━━━━━ EXCERPT

The job market is tough for new graduates — even if you dropped $200,000 on an elite MBA
Top MBAs are struggling to land jobs; some are trying their hand at entrepreneurship instead.
The US labor market is in decent shape: layoffs have been pretty limited, job growth has been solid, and unemployment remains near record lows. But that optimism doesn’t extend to fresh college grads, who are increasingly scrambling to break into the professional world.
According to the latest data from the New York Fed, the unemployment rate for recent college graduates (ages 22-27 with a bachelor’s degree or higher) has reached its highest level in two years. It’s also now higher than the overall workforce, breaking a multidecade trend where recent grads typically had lower unemployment rates.

━━━━━━━━━━
━━━━━ THE DATA

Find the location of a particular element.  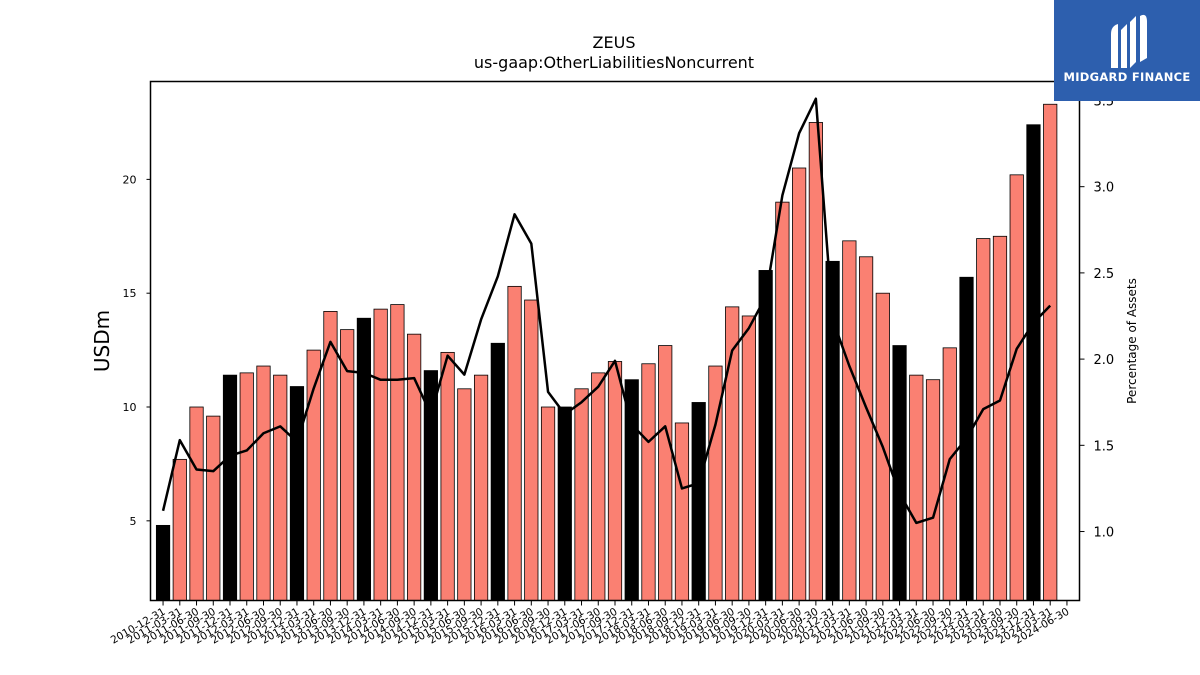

━━━━━━━━━━

* REQUIREMENT: Transcribe the passage of the article on new graduates' job prospects that begins with the words containing "The job market" and ends with "lower unemployment rates.".

* RESPONSE FOR THIS EXERCISE:
The job market is tough for new graduates — even if you dropped $200,000 on an elite MBA
Top MBAs are struggling to land jobs; some are trying their hand at entrepreneurship instead.
The US labor market is in decent shape: layoffs have been pretty limited, job growth has been solid, and unemployment remains near record lows. But that optimism doesn’t extend to fresh college grads, who are increasingly scrambling to break into the professional world.
According to the latest data from the New York Fed, the unemployment rate for recent college graduates (ages 22-27 with a bachelor’s degree or higher) has reached its highest level in two years. It’s also now higher than the overall workforce, breaking a multidecade trend where recent grads typically had lower unemployment rates.